● **Supplied passage**
::::::::::

The song includes instrumentation of drums, bass guitar, electric guitar, synth strings, piano, glockenspiel, marimbas and other futuristic, twinkly sounds, and vocals.[12][4][18] Downes used a Solina, Minimoog and Prophet-5 to create the overdubbed orchestral parts.[4] Both the male and female voices differ to give a tonal and historical contrast.[19] When Langan was interviewed in December 2011, he believed the male vocal was recorded through either a dynamic Shure SM57, SM58, Sennheiser 421, or STC 4038 ribbon microphone, and that four or five takes had to be done.[6] The male voice echos the song's theme in the tone of the music, initially limited in bandwidth to give a "telephone" effect typical of early broadcasts, and uses a Mid-Atlantic accent resembling that of British singers in the 1950s and '60s.[19] The Vox AC30 amplifier was used to achieve the telephone effect, and Gary Langan says he was trying to make it "loud without cutting your head off", in others words make the voice sound soft. Gary Langan and Trevor Horn also tried using a bullhorn, but they found it too harsh. Langan later compressed and EQ'd the male vocals, and he said that doing the compression for old-style vocal parts was a "real skill."[6] The female vocals are panned in the left and right audio channels,[6] and sound more modern and have a New York accent.[19]

The single version of "Video Killed the Radio Star" lasts for 3 minutes and 25 seconds. The album version plays for 4 minutes and 13 seconds, about 48 seconds longer than the single version, as it fades into a piano and synth coda, which ends with a brief sampling of the female vocals.[6]

Commercial performance

"Video Killed the Radio Star" was a huge commercial success, reaching number one on 16 different national charts.[20] In the Buggles' home country, the song made its debut on the UK Singles Chart in the top 40 at number 24, on the issue dated 29 September 1979.[21] The next week, the track entered into the chart's top ten at number six,[22] before topping the chart on the week of 20 October.[23] It was the 444th UK number-one hit in the chart's entire archive.[20] The single was later certified gold by the British Phonographic Industry for UK sales of 500,000.

::::::::::

● **Exercise requirements**
Reproduce, word for word, the part of the passage on "Video Killed the Radio Star" that opens with the words containing "The single version of" and closes with "sales of 500,000.". The rows were drawn from a separate source.

● **Item position entries**
::::::::::

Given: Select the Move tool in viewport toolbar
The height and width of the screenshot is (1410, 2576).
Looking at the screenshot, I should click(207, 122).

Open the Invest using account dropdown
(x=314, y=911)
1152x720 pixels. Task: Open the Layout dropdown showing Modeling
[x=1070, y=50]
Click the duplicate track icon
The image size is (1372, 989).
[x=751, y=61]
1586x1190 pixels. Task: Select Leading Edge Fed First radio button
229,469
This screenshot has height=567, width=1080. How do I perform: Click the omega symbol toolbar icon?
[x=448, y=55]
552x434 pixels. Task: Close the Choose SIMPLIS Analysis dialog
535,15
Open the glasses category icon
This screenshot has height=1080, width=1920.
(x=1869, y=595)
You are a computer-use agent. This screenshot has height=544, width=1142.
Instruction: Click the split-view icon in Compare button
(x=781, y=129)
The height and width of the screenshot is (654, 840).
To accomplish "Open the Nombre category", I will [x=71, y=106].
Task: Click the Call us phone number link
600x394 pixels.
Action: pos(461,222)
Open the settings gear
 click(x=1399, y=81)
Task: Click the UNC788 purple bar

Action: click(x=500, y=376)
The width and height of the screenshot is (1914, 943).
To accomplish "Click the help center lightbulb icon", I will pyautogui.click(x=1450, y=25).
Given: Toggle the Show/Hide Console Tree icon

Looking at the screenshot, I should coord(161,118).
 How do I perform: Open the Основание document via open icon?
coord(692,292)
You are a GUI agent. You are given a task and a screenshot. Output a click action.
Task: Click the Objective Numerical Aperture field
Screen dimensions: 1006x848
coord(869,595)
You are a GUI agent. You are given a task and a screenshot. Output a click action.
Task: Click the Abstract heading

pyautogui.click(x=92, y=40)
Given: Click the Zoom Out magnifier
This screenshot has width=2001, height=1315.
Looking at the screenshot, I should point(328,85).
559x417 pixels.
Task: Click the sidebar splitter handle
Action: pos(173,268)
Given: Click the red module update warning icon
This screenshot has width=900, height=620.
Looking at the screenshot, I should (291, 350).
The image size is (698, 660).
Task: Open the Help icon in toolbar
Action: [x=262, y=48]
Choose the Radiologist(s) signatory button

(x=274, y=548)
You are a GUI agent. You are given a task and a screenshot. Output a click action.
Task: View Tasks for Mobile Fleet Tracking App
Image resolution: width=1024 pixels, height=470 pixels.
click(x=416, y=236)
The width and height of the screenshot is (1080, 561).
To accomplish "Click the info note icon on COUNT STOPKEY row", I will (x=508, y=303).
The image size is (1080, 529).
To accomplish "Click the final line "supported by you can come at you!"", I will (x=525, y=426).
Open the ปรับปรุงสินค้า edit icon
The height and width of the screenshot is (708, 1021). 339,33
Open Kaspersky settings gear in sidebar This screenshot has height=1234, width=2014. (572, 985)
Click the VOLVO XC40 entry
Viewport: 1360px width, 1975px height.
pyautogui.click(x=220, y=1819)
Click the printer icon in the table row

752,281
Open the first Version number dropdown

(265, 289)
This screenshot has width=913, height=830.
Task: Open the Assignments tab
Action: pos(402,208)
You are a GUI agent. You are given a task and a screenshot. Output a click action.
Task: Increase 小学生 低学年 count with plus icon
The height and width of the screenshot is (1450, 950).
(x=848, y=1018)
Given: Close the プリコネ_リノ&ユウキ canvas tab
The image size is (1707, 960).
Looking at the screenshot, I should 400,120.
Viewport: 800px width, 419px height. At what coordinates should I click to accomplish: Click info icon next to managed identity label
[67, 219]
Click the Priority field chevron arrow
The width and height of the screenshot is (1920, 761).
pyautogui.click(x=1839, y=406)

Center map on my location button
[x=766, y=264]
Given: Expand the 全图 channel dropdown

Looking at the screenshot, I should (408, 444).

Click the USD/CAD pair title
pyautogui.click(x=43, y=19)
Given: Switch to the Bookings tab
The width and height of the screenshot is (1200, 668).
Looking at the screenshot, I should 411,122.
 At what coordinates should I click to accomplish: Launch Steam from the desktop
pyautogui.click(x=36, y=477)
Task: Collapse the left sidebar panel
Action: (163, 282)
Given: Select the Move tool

::::::::::

● **Task result**
The single version of "Video Killed the Radio Star" lasts for 3 minutes and 25 seconds. The album version plays for 4 minutes and 13 seconds, about 48 seconds longer than the single version, as it fades into a piano and synth coda, which ends with a brief sampling of the female vocals.[6]

Commercial performance

"Video Killed the Radio Star" was a huge commercial success, reaching number one on 16 different national charts.[20] In the Buggles' home country, the song made its debut on the UK Singles Chart in the top 40 at number 24, on the issue dated 29 September 1979.[21] The next week, the track entered into the chart's top ten at number six,[22] before topping the chart on the week of 20 October.[23] It was the 444th UK number-one hit in the chart's entire archive.[20] The single was later certified gold by the British Phonographic Industry for UK sales of 500,000.